··· Input data ···
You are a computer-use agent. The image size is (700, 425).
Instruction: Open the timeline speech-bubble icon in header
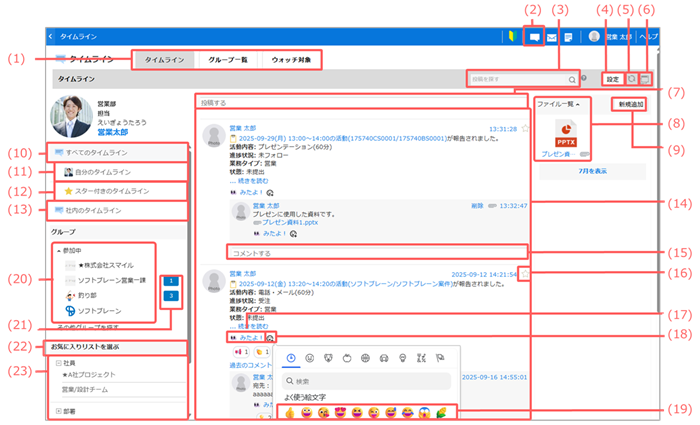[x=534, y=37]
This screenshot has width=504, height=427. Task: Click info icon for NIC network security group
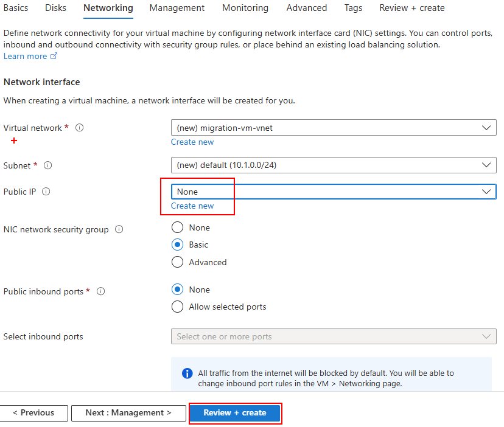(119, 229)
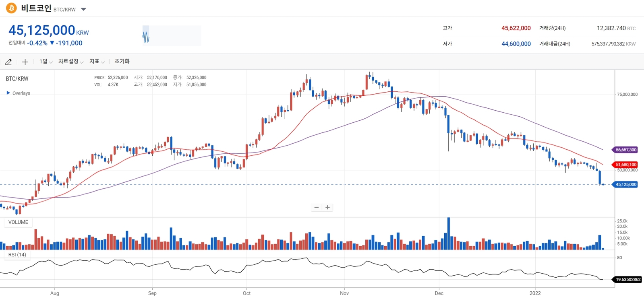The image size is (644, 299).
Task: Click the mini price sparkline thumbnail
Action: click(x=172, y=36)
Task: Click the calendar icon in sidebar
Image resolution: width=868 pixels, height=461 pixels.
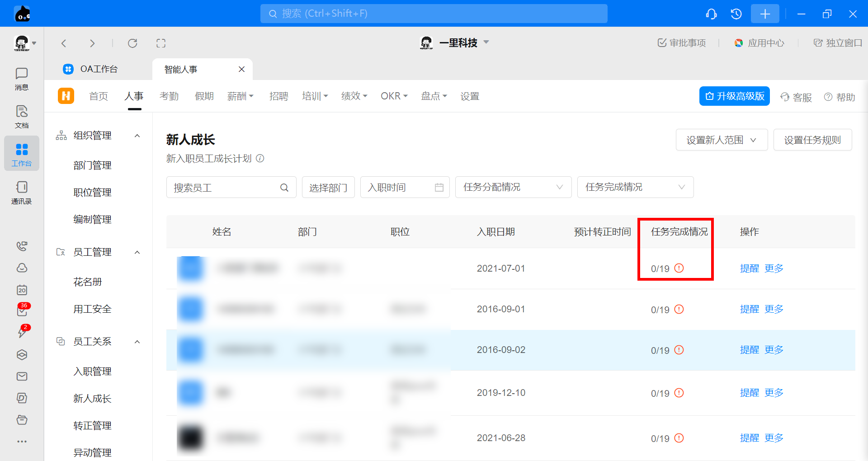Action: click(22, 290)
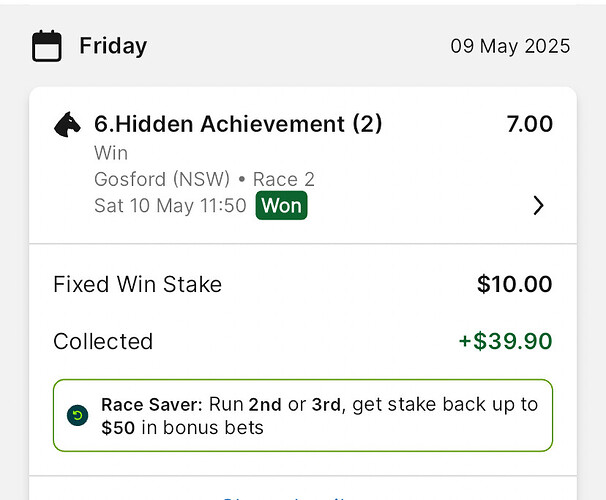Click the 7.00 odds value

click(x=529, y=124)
···
▶ Instructions for the task
Repeat, without pictures, exactly the lines of the data above from the one containing "Instruction: Open the" through the one containing "Task: Click the calendar icon in sidebar", including both and adding nothing.

▶ Solution
Instruction: Open the timeline speech-bubble icon in header
[x=534, y=37]
This screenshot has width=504, height=427. Task: Click info icon for NIC network security group
(119, 229)
The image size is (644, 299).
Task: Click the mini price sparkline thumbnail
Action: click(x=172, y=36)
Task: Click the calendar icon in sidebar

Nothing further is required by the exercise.